Open biaoyanf opened 7 months ago
Here is my code for IAA:
import pandas as pd
data_path = "./annotations/billsum_annotations.csv"
data = pd.read_csv(data_path)
print("summary level")
print(len(data[data["label_type_ann1"] == "non_factual"]["summary_uuid"].unique()), len(data[data["label_type_ann2"] == "non_factual"]["summary_uuid"].unique()))
print("-----")
print("agreement:")
print(len(data[(data["label_type_ann1"] == "non_factual") & (data["label_type_ann2"] == "non_factual")]["summary_uuid"].unique()) / ((len(data[data["label_type_ann1"] == "non_factual"]["summary_uuid"].unique())+ len(data[data["label_type_ann2"] == "non_factual"]["summary_uuid"].unique())) - (len(data[(data["label_type_ann1"] == "non_factual") & (data["label_type_ann2"] == "non_factual")]["summary_uuid"].unique()))))
print()
print("sentence level")
print(len(data[(data["label_type_ann1"] == "non_factual") & (data["label_type_ann2"] == "non_factual")]))

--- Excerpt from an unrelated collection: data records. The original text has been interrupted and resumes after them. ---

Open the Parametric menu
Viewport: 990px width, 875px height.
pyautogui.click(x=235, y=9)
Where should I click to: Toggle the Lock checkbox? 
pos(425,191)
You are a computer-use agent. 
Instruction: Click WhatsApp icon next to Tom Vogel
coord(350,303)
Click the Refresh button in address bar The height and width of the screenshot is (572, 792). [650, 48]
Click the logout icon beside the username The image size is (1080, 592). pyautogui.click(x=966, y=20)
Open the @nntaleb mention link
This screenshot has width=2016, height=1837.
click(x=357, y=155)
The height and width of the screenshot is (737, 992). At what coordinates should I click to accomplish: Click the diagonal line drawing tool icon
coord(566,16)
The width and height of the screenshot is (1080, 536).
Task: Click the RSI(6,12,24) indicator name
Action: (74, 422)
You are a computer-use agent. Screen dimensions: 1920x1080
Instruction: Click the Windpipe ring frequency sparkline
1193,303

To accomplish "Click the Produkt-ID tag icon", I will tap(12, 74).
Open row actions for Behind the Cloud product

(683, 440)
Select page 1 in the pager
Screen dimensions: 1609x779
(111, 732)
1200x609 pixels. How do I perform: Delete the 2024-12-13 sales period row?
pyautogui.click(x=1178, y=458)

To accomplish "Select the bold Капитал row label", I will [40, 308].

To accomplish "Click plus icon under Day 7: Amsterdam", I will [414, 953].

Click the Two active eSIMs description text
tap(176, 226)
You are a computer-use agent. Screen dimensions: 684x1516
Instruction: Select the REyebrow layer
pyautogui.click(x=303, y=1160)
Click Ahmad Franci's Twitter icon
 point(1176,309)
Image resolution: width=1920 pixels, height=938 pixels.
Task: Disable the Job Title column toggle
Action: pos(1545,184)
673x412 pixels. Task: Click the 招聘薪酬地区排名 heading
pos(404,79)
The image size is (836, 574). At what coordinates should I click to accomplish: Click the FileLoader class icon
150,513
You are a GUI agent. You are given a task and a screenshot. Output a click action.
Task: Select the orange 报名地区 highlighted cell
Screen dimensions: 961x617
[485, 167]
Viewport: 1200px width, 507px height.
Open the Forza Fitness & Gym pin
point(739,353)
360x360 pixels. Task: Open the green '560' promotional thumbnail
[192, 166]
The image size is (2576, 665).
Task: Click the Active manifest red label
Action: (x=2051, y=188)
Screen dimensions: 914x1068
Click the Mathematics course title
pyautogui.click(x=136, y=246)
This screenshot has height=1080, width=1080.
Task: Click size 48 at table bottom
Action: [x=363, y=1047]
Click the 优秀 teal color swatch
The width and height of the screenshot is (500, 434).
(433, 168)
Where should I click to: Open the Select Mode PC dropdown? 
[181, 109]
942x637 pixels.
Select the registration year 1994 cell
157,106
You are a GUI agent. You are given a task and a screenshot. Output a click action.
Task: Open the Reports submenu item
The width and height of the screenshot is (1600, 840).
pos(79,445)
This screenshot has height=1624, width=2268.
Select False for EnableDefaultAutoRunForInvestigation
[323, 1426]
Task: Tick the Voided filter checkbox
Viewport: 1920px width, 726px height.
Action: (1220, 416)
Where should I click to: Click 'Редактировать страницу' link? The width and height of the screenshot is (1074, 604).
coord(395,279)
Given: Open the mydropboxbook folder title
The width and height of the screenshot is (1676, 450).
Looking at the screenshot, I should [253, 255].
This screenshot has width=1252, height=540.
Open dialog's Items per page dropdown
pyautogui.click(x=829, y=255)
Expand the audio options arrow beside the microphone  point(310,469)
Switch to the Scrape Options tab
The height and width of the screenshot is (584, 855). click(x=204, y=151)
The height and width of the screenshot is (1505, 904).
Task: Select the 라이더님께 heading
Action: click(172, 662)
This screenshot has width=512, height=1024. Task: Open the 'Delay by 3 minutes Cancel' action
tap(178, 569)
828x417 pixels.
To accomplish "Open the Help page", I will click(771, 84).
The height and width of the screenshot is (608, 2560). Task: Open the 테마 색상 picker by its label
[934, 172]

print(len(data[(data["label_type_ann1"] == "non_factual") | (data["label_type_ann2"] == "non_factual")]))
print(len(data[(data["label_type_ann1"] == "non_factual") & (data["label_type_ann2"] == "non_factual")])/len(data[(data["label_type_ann1"] == "non_factual") | (data["label_type_ann2"] == "non_factual")]))
Hi, @sanjanaramprasad
As above. I was trying to verify the data and calculate the IAA reported in the paper (Table 3). However, I cannot get such a high IAA agreement based on the annotation provided here:
In either case, (1) or (2), I cannot obtain the same agreement for Billsum and PubMed (e.g., 0.93 for Pubmed at sentence level).
Can you shed some light on how you calculated the IAA? Thanks.